▶ _Task description_: Reproduce verbatim the portion of the Franchise Disclosure Document guide below starting with "Item 1 — The" and going on through "with your money!".

▶ _Text section_:
--------------------------------------------------
Reading a brand’s Franchise Disclosure Document (FDD) is like eating spinach: You may not like it but you’ll be better for it!
Though it may be dry legalese, an FDD tells a brand’s story in ways that help you make an informed investment decision. So face it, as part of your due diligence, you will need to carve the time to plod through those 300+ pages.
But fear not, this blog serves as your able tour guide, taking you through all 23 items (or “chapters”) of the FDD. For each section we offer explanations, tips and insight to help you get the most from your reading. It may be helpful to print and keep this by your side as you move from item to item.
What to Know Before You Start
- If you’re not familiar with an FDD’s purpose and how to leverage it during your discovery process, check out this blog before diving in
- If you’re seriously considering investing in a brand, enlist a franchise-experienced attorney to help you review and understand the Franchise Agreement that’s embedded in the FDD (Item 22)
- The FDD is an important but not the sole source of information to rely on during your due diligence; your direct conversations with the brand’s senior executives and franchisees are equally critical in shaping an informed picture of the investment opportunity
With that said, off we go!
Item 1 — The Franchisor and any Parents, Predecessors & Affiliates
Provides an overview of the franchisor’s background and history. Key data points include:
- How long the franchisor has been in business (longer is better, of course)
- Affiliate businesses that the franchisor may operate
- Marketplace competitors
- Industry regulations to be aware of
Item 2 — Business Experience
Identifies the executives who lead the franchise. Look for leaders who have a track record in franchising and the industry sector in which the brand competes — after all, you are trusting them with your money!
Item 3 — Litigation
Tells you if the franchisor or any of its officers and directors have been convicted of felonies relating to fraud, franchise law violations or unfair/deceptive practices, or other misconduct.
Keep in mind litigation is not uncommon and a lot of it can be explained away. Examples: A franchisor taking a franchisee to court for a violation of their agreement, such as unpaid royalties – and, an unhappy franchisee suing a franchisor for some perceived wrong.
A pattern, however, is a flag – it could reflect sour relations between the franchisor and franchisees and financial struggles among multiple franchisees. Asking clarifying questions will help you determine how serious the issue may be.
Item 4 — Bankruptcy
Discloses if the franchisor or any of its executives have recently been involved in bankruptcies. This reflects on the franchisor’s financial management and should be a key factor in your decision to invest.
Item 5 — Initial Fees
Summarizes the upfront fees for buying and operating the franchise. These include the one-time franchise fee plus possible equipment, supply, software, technology, training and opening assistance fees.
These fees typically are not refundable so review them carefully before signing your agreement.
Moreover, the fees in Items 5, 6 and 7 are an example of why you should retain a franchise attorney to review the FDD with you before you conclude your due diligence. You want to fully understand what you will pay and when – and avoid misunderstandings.
We can recommend exceptional franchise attorneys. This blog further explains the vital role they play in your discovery process.
Item 6 — Other Fees
Recaps ongoing and one-time fees you will incur once your business is up and running. Most notable are the royalty and brand fees. The latter is used to support sales and marketing efforts.
Do not overlook the transfer fee (which applies when you sell your business) and potential penalty fees for items like late payments, insufficient funds and audits. It’s easy to skip over these and be surprised later.
--------------------------------------------------
▶ _Information provided_:
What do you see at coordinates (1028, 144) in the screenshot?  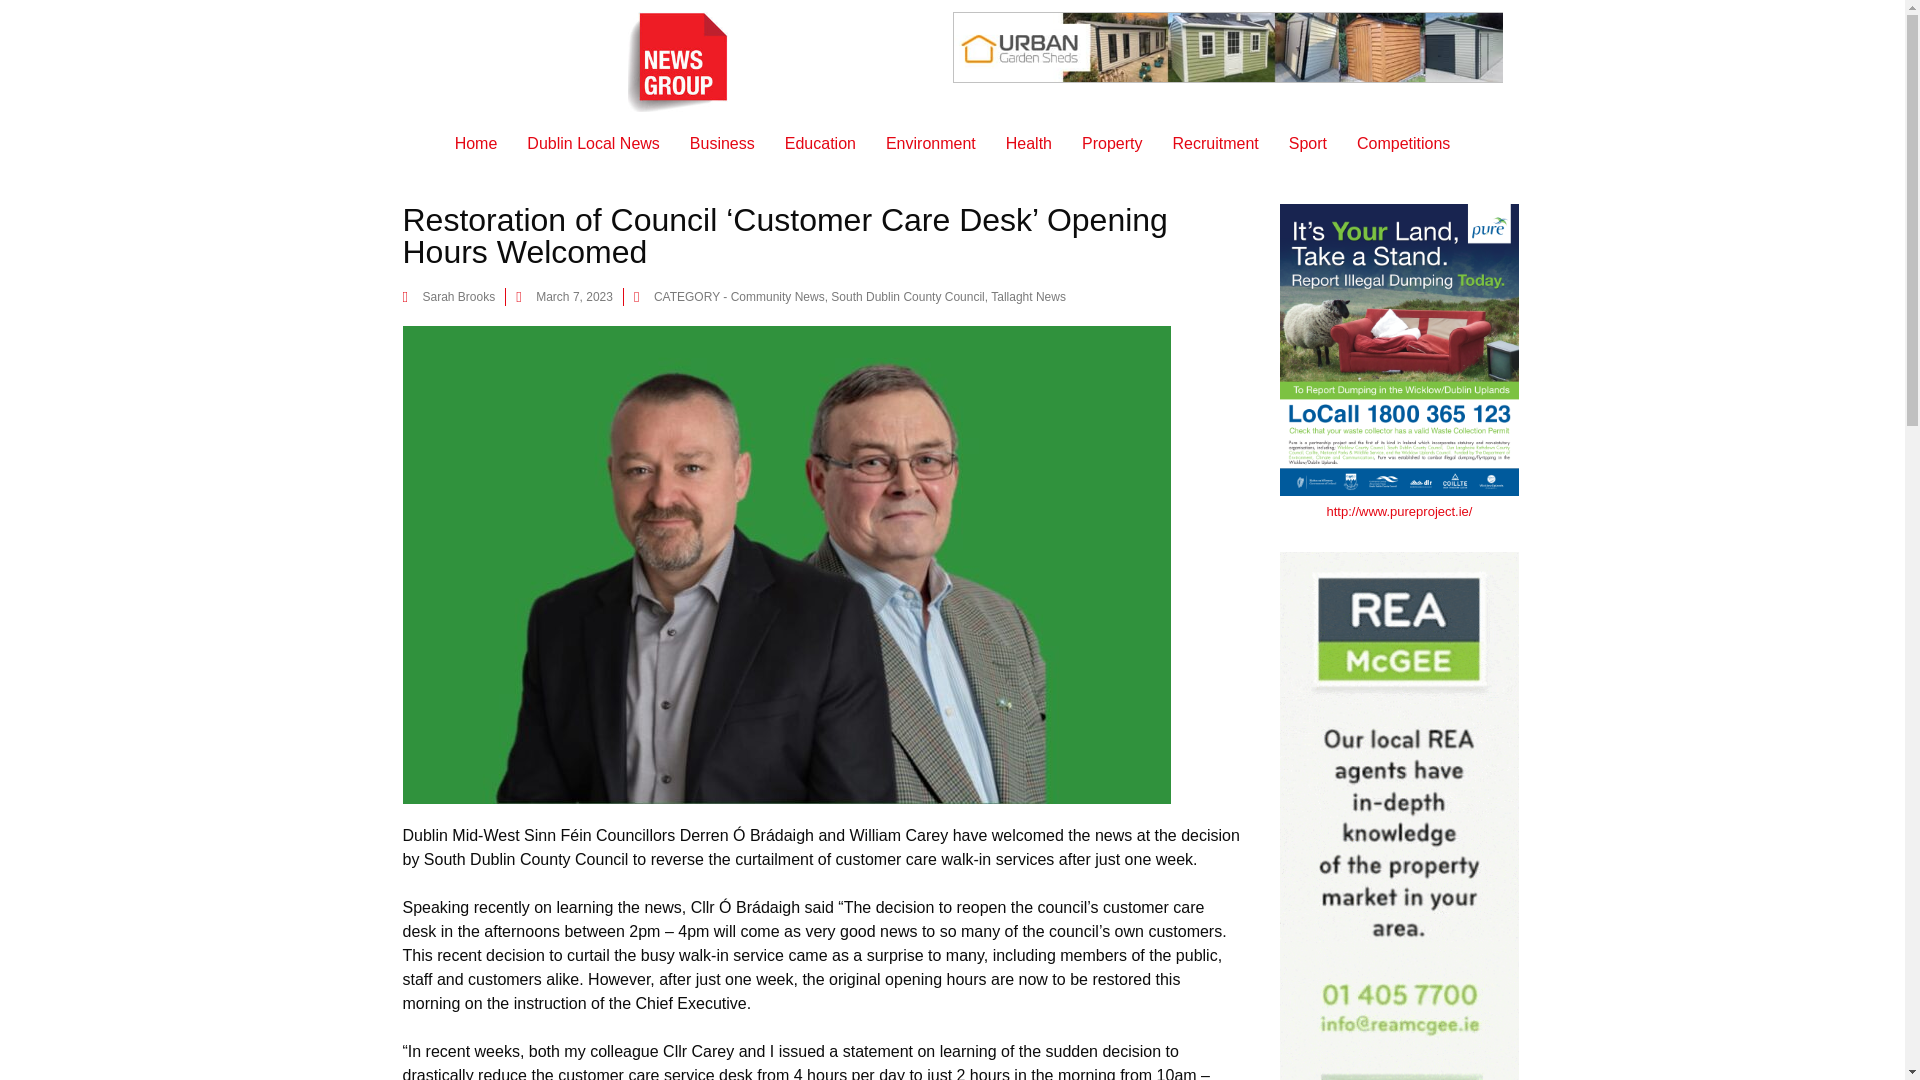 I see `Health` at bounding box center [1028, 144].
--------------------------------------------------
▶ _Expected output_:
Item 1 — The Franchisor and any Parents, Predecessors & Affiliates
Provides an overview of the franchisor’s background and history. Key data points include:
- How long the franchisor has been in business (longer is better, of course)
- Affiliate businesses that the franchisor may operate
- Marketplace competitors
- Industry regulations to be aware of
Item 2 — Business Experience
Identifies the executives who lead the franchise. Look for leaders who have a track record in franchising and the industry sector in which the brand competes — after all, you are trusting them with your money!